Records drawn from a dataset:

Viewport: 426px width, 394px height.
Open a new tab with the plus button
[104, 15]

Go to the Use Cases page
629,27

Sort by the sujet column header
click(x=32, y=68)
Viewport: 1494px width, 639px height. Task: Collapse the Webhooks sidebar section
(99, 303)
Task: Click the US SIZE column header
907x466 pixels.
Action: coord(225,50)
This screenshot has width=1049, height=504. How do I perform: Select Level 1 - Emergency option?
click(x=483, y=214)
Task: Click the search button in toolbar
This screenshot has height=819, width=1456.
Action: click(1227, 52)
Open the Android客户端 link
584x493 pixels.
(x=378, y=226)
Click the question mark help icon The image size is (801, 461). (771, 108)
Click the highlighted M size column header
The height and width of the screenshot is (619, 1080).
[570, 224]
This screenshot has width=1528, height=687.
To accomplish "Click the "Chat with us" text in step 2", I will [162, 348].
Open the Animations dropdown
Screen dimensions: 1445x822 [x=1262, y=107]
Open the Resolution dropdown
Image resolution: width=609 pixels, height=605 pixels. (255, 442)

◆ **The problem**
Find the line that contains "Task: Click the search button in toolbar" in the data above. Reproduce it and every later line exactly, through the last one.

◆ **Expected output**
Task: Click the search button in toolbar
This screenshot has height=819, width=1456.
Action: click(1227, 52)
Open the Android客户端 link
584x493 pixels.
(x=378, y=226)
Click the question mark help icon The image size is (801, 461). (771, 108)
Click the highlighted M size column header
The height and width of the screenshot is (619, 1080).
[570, 224]
This screenshot has width=1528, height=687.
To accomplish "Click the "Chat with us" text in step 2", I will [162, 348].
Open the Animations dropdown
Screen dimensions: 1445x822 [x=1262, y=107]
Open the Resolution dropdown
Image resolution: width=609 pixels, height=605 pixels. (255, 442)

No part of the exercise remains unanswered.